Additionally, in all three categories, but mainly in the final category, ‘Asians born in Britain’ are Asian women artists. This important group is not represented in the Hayward show.
The exhibitions are designed to give a representative view of the work of Asian artists living in Britain. […] The exhibition […] will consequently make a considerable contribution both to the exposure of Asian artists in Britain and the longer term documentation of their work.
It is an appropriate time to assess and analyse the input of Asian artists and to evaluate them in relation to main stream art practices.19
Hurriedly put together these exhibitions may have been, but they nevertheless represented by far the most important curatorial intervention made by Horizon Gallery. Whilst The Other Story drew large amounts of press attention, In Focus drew comparatively little. Artist Veena Stephenson wrote one of the most significant appraisals of the series of exhibitions:
The Horizon Gallery in London organised ‘In Focus’ in response to the more widely publicised exhibition, ‘The Other Story’, at the Hayward Gallery. Their response was not only swift but was achieved with minimal financial help from the usual funding bodies. The aim was to address some of the failings of the Hayward show and the result was a selection of work by sixteen South Asian artists spread over four consecutive exhibitions.
Particular emphasis was given to the women artists who comprise exactly half the exhibitors. All but one are in the first two shows – the significance of this arrangement, it seems, was to highlight the much talked about omission of South Asian women artists in the Hayward show. In fact, this was one of the main motivations for mounting this series of exhibitions.20
When the Horizon Gallery closed in 1991, a well-located venue, dedicated to showing the work of artists with, frankly, limited exhibition options, was lost. Within a couple of years of the Horizon Gallery closing, The Black-Art Gallery, in Finsbury Park, also closed its doors for the final time, having had its funding withdrawn by Islington Borough Council.
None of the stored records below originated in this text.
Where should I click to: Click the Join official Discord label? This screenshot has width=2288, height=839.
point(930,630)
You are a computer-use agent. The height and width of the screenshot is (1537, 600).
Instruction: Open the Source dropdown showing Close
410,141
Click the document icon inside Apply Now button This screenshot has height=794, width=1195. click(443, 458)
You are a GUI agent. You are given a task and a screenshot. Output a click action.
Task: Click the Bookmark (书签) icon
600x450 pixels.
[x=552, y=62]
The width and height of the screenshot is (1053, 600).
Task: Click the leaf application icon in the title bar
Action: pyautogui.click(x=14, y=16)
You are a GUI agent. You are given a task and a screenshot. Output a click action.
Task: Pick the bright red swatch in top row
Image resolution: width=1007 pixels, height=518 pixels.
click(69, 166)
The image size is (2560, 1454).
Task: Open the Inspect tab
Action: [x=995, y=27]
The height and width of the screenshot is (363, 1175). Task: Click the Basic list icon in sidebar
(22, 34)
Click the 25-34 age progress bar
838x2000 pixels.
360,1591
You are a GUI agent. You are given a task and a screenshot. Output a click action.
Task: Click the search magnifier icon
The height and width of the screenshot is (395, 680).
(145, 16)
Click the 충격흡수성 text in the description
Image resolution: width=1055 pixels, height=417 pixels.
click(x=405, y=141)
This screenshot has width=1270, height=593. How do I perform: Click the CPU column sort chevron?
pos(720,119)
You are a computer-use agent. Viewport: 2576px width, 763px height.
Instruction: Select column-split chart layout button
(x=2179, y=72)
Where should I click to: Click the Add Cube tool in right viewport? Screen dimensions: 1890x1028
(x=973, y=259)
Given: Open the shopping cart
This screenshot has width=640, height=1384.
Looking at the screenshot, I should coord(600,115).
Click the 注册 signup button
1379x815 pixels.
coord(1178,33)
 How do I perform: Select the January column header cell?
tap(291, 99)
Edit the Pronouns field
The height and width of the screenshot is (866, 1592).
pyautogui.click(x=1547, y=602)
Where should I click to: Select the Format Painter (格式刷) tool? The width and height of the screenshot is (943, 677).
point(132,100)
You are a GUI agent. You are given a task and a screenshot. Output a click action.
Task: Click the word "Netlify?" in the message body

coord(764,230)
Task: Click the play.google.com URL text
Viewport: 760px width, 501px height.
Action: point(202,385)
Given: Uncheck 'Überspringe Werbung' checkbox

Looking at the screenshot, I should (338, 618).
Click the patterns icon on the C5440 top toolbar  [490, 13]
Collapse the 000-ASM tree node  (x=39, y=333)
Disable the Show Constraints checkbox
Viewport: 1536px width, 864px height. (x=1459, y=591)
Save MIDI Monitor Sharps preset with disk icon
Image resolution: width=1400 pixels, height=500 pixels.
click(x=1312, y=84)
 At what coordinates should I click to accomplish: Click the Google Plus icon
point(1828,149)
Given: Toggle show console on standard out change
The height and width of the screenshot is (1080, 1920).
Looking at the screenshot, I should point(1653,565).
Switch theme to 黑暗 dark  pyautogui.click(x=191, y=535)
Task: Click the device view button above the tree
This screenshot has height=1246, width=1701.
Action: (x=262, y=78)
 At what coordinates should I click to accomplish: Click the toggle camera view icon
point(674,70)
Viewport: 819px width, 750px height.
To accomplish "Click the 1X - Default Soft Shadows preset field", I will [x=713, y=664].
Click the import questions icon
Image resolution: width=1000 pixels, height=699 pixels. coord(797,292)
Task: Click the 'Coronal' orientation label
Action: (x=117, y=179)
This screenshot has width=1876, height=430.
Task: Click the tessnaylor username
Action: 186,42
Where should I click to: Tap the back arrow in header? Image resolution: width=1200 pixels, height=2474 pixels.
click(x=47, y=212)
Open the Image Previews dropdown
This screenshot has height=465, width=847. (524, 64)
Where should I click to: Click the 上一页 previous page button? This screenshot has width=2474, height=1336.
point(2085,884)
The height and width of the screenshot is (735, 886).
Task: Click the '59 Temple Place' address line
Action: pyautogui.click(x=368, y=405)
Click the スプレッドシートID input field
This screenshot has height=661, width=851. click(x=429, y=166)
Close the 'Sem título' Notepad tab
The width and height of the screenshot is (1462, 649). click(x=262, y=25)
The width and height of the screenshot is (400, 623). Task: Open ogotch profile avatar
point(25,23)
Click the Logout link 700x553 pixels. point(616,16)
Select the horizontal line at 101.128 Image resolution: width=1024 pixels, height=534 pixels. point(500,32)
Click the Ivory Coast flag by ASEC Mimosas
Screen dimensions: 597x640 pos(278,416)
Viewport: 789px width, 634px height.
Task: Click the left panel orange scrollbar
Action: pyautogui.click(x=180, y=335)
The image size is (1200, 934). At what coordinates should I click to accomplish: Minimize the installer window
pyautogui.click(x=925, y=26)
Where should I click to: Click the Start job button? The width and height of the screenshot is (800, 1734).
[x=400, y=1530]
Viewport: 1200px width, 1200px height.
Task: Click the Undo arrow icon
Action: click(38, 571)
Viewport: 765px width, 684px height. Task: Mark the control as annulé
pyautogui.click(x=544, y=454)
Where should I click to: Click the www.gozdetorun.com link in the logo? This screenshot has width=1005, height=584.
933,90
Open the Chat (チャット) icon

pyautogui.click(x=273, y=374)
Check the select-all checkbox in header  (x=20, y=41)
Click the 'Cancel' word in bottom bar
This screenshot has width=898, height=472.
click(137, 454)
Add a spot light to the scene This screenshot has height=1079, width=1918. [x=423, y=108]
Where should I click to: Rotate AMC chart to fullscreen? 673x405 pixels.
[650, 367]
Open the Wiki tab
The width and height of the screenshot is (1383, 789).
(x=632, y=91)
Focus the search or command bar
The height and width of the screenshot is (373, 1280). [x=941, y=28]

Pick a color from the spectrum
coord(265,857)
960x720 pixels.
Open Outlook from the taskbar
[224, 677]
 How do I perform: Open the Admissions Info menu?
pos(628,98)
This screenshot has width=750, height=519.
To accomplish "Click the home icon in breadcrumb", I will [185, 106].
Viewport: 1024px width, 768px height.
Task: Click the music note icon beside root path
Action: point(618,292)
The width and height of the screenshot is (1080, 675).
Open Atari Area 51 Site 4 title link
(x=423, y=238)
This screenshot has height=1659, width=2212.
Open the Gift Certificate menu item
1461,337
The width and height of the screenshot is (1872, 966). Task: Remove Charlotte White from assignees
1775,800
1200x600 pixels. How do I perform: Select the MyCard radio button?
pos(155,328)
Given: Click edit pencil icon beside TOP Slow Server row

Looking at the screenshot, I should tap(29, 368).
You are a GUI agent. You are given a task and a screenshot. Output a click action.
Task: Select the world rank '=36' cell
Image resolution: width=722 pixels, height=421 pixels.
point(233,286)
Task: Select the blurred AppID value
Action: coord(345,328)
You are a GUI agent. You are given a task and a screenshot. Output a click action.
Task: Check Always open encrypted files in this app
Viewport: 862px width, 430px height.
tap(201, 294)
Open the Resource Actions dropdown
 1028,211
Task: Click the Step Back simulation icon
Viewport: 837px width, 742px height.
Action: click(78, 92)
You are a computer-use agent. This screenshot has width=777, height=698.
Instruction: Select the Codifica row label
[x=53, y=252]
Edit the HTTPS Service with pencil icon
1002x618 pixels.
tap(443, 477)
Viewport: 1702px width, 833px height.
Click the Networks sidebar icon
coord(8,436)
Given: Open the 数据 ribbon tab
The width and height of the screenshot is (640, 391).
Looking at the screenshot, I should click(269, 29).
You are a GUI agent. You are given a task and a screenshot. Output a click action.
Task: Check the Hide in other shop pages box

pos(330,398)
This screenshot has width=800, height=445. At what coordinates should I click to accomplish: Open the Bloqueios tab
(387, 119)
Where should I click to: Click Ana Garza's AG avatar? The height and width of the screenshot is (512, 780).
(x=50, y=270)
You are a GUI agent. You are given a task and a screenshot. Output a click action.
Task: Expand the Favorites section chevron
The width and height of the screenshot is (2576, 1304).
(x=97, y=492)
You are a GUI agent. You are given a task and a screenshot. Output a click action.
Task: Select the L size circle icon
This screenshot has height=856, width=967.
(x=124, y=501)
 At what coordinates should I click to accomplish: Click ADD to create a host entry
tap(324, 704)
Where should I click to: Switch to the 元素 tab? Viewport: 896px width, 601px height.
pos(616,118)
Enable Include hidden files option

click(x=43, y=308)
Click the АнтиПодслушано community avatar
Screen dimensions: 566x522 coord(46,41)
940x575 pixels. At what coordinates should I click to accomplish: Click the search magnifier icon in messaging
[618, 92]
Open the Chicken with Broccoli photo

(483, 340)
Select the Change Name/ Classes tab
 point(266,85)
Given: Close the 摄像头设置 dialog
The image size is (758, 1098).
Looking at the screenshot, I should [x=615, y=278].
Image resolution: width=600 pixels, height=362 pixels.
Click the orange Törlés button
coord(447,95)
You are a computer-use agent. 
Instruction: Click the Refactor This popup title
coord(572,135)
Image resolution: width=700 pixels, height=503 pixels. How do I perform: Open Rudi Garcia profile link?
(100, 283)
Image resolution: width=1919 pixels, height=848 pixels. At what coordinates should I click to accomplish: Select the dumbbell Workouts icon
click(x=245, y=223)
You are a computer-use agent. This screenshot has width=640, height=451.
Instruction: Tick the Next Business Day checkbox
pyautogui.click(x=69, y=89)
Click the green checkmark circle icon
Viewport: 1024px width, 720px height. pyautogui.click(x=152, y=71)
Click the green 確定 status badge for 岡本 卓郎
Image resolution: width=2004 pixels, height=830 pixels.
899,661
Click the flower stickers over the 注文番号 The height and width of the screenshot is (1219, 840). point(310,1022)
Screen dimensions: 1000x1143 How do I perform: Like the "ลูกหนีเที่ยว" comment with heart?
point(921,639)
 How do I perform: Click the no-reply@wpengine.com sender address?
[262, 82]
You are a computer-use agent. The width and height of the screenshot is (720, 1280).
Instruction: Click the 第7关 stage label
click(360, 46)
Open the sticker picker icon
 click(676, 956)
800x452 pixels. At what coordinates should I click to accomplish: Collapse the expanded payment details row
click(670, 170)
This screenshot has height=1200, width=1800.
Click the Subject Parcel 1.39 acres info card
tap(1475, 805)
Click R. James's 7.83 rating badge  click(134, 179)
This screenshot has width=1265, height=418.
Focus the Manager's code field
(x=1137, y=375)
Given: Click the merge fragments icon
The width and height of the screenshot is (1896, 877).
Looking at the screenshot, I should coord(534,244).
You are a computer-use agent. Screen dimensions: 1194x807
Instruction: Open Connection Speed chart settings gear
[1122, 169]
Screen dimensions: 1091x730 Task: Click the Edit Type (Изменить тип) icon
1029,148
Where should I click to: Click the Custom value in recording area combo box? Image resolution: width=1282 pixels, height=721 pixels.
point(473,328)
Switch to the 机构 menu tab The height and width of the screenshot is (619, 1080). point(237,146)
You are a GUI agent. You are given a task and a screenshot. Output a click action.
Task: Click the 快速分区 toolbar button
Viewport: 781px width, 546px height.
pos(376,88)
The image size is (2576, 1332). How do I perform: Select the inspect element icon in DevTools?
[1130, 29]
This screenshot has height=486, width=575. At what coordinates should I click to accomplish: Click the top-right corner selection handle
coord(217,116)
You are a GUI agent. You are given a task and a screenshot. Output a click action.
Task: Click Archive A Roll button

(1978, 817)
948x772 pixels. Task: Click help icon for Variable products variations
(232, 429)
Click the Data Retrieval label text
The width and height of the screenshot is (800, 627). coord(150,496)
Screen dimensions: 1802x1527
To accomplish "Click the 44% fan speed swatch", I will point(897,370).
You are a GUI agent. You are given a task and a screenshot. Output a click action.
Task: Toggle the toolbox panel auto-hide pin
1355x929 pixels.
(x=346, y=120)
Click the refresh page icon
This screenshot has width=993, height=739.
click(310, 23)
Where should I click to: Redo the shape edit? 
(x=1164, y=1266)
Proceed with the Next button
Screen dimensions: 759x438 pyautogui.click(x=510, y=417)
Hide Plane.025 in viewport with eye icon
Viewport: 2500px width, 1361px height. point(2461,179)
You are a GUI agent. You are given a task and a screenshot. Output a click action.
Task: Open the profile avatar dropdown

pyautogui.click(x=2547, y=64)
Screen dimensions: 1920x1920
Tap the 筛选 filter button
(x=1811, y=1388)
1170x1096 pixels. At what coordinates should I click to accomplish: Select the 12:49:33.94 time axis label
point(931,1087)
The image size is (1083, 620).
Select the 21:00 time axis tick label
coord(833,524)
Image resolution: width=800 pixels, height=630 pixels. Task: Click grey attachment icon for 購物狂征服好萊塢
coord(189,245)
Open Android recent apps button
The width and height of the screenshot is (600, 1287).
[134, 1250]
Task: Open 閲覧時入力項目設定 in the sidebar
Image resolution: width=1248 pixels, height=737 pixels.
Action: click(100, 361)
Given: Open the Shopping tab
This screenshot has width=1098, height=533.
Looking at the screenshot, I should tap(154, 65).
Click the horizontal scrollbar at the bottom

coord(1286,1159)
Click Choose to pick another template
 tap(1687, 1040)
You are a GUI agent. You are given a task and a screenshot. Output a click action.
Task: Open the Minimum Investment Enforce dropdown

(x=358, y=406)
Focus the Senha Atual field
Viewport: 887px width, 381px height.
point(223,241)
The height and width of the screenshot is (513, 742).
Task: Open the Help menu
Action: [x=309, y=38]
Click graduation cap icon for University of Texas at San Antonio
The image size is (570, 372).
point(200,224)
Whilst neither of these galleries were without their critics, for periods of about five and ten years respectively they provided exhibition opportunities for significant numbers of artists, albeit practitioners representing demarcated constituencies. Notwithstanding the subsequent establishment of Rivington Place, the gallery-based home to INIVA and Autograph, the closure of the Horizon Gallery and The Black-Art Gallery effectively meant that two particular venues were lost, and were never replaced.